"You don't owe anything to anyone."
Pernah dengar kalimat ini? Pernyataan ini sering muncul ketika kita merasa mengecewakan orang lain atau saat kita sedang berusaha menenangkan diri. Jujur saja, aku teringat kembali pada kalimat itu saat melihat postingan Instagram Peaceful Barb.
Awalnya, kalimat tersebut cukup masuk akal karena kita berjuang sendiri. Namun, seiring bertambahnya usia dan semakin matangnya cara berpikir, aku merasa cara berpikir dalam pernyataan itu problematik.Â
Apakah Kita Benar-Benar Bisa Hidup Sendiri?

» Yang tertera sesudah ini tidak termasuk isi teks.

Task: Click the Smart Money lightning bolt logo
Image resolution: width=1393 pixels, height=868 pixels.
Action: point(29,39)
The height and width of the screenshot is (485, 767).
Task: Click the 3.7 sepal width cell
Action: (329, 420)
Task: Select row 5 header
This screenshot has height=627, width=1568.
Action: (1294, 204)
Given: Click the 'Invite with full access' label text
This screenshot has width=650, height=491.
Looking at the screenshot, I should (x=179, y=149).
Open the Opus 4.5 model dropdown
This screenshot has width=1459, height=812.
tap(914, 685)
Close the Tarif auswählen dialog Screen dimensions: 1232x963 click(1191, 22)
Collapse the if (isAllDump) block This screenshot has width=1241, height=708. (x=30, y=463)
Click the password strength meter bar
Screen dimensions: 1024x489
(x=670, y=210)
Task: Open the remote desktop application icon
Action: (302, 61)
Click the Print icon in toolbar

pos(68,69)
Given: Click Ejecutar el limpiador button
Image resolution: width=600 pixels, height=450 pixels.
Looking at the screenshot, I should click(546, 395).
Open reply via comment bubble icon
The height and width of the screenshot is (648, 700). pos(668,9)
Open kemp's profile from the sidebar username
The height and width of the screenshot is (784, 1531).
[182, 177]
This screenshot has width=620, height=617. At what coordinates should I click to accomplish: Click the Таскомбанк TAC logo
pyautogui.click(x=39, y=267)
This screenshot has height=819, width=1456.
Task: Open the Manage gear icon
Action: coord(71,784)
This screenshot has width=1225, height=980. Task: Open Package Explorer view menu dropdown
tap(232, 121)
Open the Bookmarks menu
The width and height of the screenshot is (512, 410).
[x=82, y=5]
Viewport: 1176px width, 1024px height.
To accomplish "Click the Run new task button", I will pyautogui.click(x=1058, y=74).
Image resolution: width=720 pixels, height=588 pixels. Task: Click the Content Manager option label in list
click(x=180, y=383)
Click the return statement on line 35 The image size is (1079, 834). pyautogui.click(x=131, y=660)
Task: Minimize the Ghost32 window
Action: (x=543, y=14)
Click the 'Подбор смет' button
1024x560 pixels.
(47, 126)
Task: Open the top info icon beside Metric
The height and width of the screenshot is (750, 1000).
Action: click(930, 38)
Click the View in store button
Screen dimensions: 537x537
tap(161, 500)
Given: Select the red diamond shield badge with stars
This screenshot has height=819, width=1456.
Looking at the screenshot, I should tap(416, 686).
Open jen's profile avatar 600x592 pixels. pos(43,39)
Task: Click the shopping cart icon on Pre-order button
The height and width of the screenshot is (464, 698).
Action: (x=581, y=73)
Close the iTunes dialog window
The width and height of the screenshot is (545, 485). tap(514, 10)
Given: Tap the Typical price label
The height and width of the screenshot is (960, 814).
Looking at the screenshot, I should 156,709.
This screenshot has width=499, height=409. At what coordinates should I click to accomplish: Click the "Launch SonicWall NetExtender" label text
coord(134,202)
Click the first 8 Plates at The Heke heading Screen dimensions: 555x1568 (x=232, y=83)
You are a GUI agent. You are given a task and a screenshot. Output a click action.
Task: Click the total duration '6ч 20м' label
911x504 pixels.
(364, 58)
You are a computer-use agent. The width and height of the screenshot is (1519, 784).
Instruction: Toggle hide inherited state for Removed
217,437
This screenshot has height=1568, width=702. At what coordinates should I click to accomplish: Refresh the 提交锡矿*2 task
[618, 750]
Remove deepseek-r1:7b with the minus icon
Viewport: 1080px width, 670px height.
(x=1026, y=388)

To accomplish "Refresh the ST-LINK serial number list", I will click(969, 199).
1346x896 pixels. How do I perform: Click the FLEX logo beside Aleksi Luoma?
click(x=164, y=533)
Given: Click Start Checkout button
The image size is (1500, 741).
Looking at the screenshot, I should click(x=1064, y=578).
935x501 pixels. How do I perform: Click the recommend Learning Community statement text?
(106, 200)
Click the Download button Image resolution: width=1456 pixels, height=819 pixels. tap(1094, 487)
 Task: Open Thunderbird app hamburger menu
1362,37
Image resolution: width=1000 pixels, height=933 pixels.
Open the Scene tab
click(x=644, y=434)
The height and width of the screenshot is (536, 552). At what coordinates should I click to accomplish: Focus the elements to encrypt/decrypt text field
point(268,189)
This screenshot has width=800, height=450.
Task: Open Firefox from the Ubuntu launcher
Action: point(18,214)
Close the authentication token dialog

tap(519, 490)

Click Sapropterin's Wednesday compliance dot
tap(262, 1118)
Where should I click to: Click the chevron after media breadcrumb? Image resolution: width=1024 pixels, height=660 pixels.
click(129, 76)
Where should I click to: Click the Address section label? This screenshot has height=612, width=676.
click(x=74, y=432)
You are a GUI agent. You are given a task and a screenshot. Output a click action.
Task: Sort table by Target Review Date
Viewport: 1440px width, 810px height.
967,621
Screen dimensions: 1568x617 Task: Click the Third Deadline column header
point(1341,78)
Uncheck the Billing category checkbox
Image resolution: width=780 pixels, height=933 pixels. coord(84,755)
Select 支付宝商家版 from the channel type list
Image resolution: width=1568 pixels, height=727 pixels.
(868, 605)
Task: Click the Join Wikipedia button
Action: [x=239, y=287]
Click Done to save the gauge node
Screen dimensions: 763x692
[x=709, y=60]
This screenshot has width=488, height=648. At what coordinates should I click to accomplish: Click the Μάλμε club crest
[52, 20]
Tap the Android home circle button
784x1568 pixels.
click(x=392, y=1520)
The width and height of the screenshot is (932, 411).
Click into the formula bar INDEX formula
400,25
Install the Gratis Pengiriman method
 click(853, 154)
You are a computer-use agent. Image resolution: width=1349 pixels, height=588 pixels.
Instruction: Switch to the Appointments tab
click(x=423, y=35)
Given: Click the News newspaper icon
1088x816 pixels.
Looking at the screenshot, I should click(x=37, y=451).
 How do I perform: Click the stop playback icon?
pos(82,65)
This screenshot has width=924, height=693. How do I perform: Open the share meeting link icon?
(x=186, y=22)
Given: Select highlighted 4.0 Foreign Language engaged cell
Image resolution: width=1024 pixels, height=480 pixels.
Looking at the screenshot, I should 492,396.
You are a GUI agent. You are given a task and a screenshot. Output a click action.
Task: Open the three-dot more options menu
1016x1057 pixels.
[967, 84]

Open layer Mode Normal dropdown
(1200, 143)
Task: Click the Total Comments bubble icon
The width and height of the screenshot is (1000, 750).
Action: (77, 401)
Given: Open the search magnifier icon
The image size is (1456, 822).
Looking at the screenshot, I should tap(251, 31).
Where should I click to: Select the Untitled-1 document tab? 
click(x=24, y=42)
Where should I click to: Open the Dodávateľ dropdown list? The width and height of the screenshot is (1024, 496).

Pernahkah kita merenung bahwa apa yang kita capai selama ini terjadi karena ada tangan-tangan baik yang membantu kita? Sejak awal, kita adalah makhluk sosial yang secara kodrati bergantung pada orang lain. Bukan semata-mata karena kita ingin bergantung, tetapi karena kita sadar kapasitas kita terbatas. Dan karena keterbatasan itulah, kita membutuhkan bantuan orang lain.
Bayangkan situasi ini: kita bekerja dari rumah, sehingga masih bisa mengurus hal-hal lain. Suatu hari, kita mendapat giliran membersihkan rumah, tetapi karena pekerjaan sedang padat, kita tak sempat menyapu. Akhirnya, kita minta tolong kepada adik untuk melakukannya.
Contoh lain, dalam sebuah organisasi, kita diberi tugas membuat konten Instagram Reels. Kita kesulitan mengedit video dengan efek-efek menarik. Mau tidak mau, kita meminta bantuan rekan satu divisi agar hasilnya sesuai harapan.
Entah hubungan itu bersifat transaksional atau tulus, yang penting adalah kita menyadari bahwa ada banyak keterbatasan dalam diri kita yang hanya bisa dilengkapi oleh kehadiran orang lain. John Challis, Business Development and Marketing Executive, menyimpulkannya seperti ini: No one ascends in life without help which is why it is imperative, whenever you may have the opportunity, to pay it forward.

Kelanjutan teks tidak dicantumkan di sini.